• PASSAGE:
>>

Here is agood joke I got from another site.  You know it has to be a joke because Al Tracy is in heaven.

                Al Tracy dies and to his surprise goes to heaven- 
                the first thing he does is grab an Angel and ask: 
                "Is Ed Parker here too?" 
                The Angel goes "why, no he's not" -- 
                Al's so happy cause he can finally exist without the 
                shadow of Ed Parker looming over him- so he's 
                wandering along in the clouds whistling a tune when 
                suddenly he hears all this whiz bang popping going on 
                -he races over to the sounds and sees on a cloud near 
                by, this big guy jumping and flashing the most awesome 
                Kenpo techniques he's ever witnessed- his heart sinks 
                and he looks over at an angel and says: 
                "damn, they told me that Ed Parker wasn't here!" 
                the angel looks over at the big guy and says.............. 
                "Oh that ain't Ed Parker- that's God... he just thinks 
                he's Ed Parker"   -- Richard Steele


----------



## Rob_Broad (Jan 15, 2002)

I love that story Gou, when you have another one pop into your mind please share.

Did you ever about Joe Palanzo's green belt test.  It was at a tournament up in the hotel room.  Joe did all his stuff and they were running late,  So Joe did all his stuff and was promoted, in the elevator on the way down to the tournament Ed parker remembered he did not give Joe the ceremonial Kick.  There wasn't enough room for the kick so SGM Parker decide to use his fist instead.  Palanzo braced himself and just as the punch struck the elevator jerked and Palanzo was barely touched.  Master parker said we will have to do it again, and Palanzo quickly state that lightning does not strike the same place twice so he got off lucky.

<<

• DATA EXTRACT:
>>

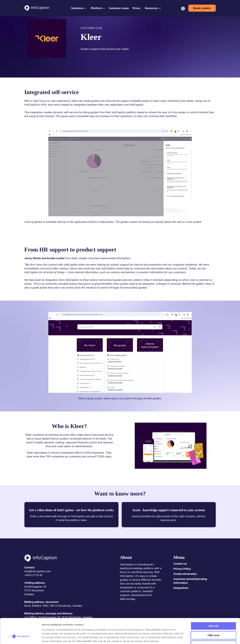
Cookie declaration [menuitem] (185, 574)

<<

• STATED PROBLEM: In the forum thread, what did Ed Parker use in place of the ceremonial kick for Joe Palanzo in the elevator?

• TASK ANSWER: His fist.